▶ Assignment 1: In the text on sickle cell disease below, translate this sentence into Spanish: "A person who wishes to donate blood can contact their local Red Cross, or register for a virtual blood drive."
▶ Assignment 2:
Decide whether each statement agrees with the text on sickle cell disease below. Answer yes or no for each, and quote the words of the text that settle it.
(a) Fewer than 10% of people living in the United States donate blood.
(b) In previous years, the SCDAA hosted SCD-themed trivia on its social media platforms each Sunday.
(c) The Cure Sickle Cell Initiative aims to move promising genetic therapies into clinical trials within two years.
▶ Assignment 3: Continue the text on sickle cell disease below, starting after its last sentence.

▶ Text excerpt:
* * * *

People can check with their local SCD groups to find out about volunteering opportunities in their area.

Sharing on social media

Social media can be a great way for people to learn about SCD and share their personal experiences living with the condition.

The OMH recommends creating tweets, posts, reels, or stories sharing educational information or personal stories using hashtags such as:

  • #sicklecellawareness
  • #sicklecellstories
  • #sicklecelldisease
  • #sicklecell

During National Sickle Cell Awareness Month, the SCDAA often hosts Twitter parties to discuss issues such as recent therapy advancements and how SCD can affect mental health. People can check the SCDAA website closer to September to find out about upcoming Twitter parties for the current year.

In previous years, the SCDAA has also hosted SCD-themed trivia on its various social media platforms each Friday.

Joining a clinical trial

The American National Heart, Lung, and Blood Institute created the Cure Sickle Cell Initiative to help sponsor or lead trials to help increase the medical community’s knowledge of SCD.

The Initiative’s goal is to work alongside industry, policymaking agencies, nonprofit organizations, and members of the sickle cell community to discover promising genetic therapies and safely move them into clinical trials within 5 to 10 years.

Find out more about how to become involved in SCD clinical trials here.

Giving blood

Blood transfusions are a key part of the treatment process for people with SCD. However, fewer than 10% of people living in the United States donate blood, and only 5% of those who donate are of African ancestry, according to the SCDAA.

This is crucial because people with SCD benefit most from transfusions using blood from people of their own race or a similar ethnicity.

A person who wishes to donate blood can contact their local Red Cross, or register for a virtual blood drive.

According to the CDC, SCD most often affects people from parts of the world where Malaria is or was more common. This is because having one sickle cell trait appears to protect against more severe forms of Malaria.

Sub-Saharan Africa experiences the highest rates of SCD worldwide, with over 300,000 babies born with SCD annually. According to a 2022 review, up to 90% of these children will die before age 5.

* * * *

▶ Dataset entries:
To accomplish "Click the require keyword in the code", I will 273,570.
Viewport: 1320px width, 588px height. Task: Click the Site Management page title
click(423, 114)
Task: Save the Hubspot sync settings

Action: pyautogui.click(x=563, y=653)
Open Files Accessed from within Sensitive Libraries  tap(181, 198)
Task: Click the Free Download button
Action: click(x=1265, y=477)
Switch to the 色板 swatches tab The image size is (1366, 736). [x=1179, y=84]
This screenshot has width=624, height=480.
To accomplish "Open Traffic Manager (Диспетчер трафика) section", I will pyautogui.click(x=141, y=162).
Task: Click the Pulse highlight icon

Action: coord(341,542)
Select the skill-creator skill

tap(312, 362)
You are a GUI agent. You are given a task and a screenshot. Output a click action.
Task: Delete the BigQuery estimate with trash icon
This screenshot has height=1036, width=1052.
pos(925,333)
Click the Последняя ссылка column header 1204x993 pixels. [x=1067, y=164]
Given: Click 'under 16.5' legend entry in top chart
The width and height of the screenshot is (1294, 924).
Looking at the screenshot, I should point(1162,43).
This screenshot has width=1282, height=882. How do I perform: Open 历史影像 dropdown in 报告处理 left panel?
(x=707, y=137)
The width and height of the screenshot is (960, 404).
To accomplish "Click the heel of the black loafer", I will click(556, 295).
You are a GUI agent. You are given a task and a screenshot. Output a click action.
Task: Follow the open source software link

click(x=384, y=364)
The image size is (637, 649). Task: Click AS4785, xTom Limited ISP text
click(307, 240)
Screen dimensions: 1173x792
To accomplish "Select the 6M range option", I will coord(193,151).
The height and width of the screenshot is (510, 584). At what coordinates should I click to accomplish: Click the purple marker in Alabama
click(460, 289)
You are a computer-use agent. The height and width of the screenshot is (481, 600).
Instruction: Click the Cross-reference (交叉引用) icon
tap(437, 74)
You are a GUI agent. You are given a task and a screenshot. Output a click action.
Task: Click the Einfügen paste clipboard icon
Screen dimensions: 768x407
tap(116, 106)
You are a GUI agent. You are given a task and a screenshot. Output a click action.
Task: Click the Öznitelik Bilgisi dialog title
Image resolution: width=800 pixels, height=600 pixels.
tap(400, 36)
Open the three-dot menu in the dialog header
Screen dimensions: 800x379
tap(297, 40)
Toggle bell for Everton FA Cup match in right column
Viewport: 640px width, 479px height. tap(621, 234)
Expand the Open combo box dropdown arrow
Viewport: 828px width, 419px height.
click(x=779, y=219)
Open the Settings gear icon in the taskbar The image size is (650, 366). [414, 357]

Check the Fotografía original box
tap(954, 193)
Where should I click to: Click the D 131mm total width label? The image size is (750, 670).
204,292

* * * *

▶ Expected output 1: Una persona que desee donar sangre puede comunicarse con su Cruz Roja local o inscribirse en una colecta de sangre virtual.

▶ Expected output 2:
(a) Yes: "fewer than 10% of people living in the United States donate blood"
(b) No: "each Friday"
(c) No: "within 5 to 10 years"

▶ Expected output 3:
In the United States, around 1 in 13 Black or African American children are born with the sickle cell trait.

SCD can also affect people with the following ethnic backgrounds, per the OMH:

  • Latin
  • Asian
  • Middle Eastern
  • Mediterranean

Doctors most often diagnose SCD during routine newborn health screening tests. Early detection and treatment is crucial to preventing severe childhood health complications and even death.

The treatment for SCD differs from person to person and depends on individual symptoms. Currently, the only cure for SCD is a stem cell or bone marrow transplant, which requires a close donor match and poses serious health risks. As such, doctors typically reserve these treatments for the most severe cases.

SCD is a fairly rare condition in the United States, one that disproportionately affects Black or African American people and Hispanic people.

National Sickle Cell Awareness Month helps raise awareness of SCD and its effect on people’s health and well-being. Another of its aims is to advance treatments for SCD and improve health outcomes and quality of life for people living with the condition.

There are plenty of ways people can get involved in National Sickle Cell Awareness Month this September, from sharing educational materials to attending fundraising events and making a donation to a sickle cell charity. Giving blood can also be a great way to directly help someone with SCD.